[Collected data entries]
--- START ---
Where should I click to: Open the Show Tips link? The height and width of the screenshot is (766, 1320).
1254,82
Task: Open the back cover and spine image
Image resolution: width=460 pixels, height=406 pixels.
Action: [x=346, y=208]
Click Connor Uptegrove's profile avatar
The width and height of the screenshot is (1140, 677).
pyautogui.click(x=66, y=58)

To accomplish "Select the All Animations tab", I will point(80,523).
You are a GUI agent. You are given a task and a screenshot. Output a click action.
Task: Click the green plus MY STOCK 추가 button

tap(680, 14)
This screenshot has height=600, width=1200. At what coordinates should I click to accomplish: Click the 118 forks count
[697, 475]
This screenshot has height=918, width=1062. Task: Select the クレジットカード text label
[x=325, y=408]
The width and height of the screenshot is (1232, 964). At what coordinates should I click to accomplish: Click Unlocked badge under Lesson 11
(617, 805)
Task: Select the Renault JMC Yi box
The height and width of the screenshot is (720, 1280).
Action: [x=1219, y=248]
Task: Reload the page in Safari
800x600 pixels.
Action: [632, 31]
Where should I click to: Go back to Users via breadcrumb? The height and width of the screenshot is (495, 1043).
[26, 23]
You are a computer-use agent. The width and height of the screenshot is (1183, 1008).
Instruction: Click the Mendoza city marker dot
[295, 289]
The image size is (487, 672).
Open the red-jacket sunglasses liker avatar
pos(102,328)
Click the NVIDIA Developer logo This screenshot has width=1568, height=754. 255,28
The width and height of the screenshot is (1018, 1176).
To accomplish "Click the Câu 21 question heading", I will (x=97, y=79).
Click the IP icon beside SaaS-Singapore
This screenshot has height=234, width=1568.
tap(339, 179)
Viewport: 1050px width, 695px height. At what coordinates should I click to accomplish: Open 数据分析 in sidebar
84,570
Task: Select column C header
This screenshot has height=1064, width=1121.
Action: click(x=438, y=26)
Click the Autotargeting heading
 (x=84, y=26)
--- END ---
[Problem description]
With "agent" as the string to find, copy every line of the records that holds it.

[Task solution]
You are a GUI agent. You are given a task and a screenshot. Output a click action.
You are a computer-use agent. The width and height of the screenshot is (1183, 1008).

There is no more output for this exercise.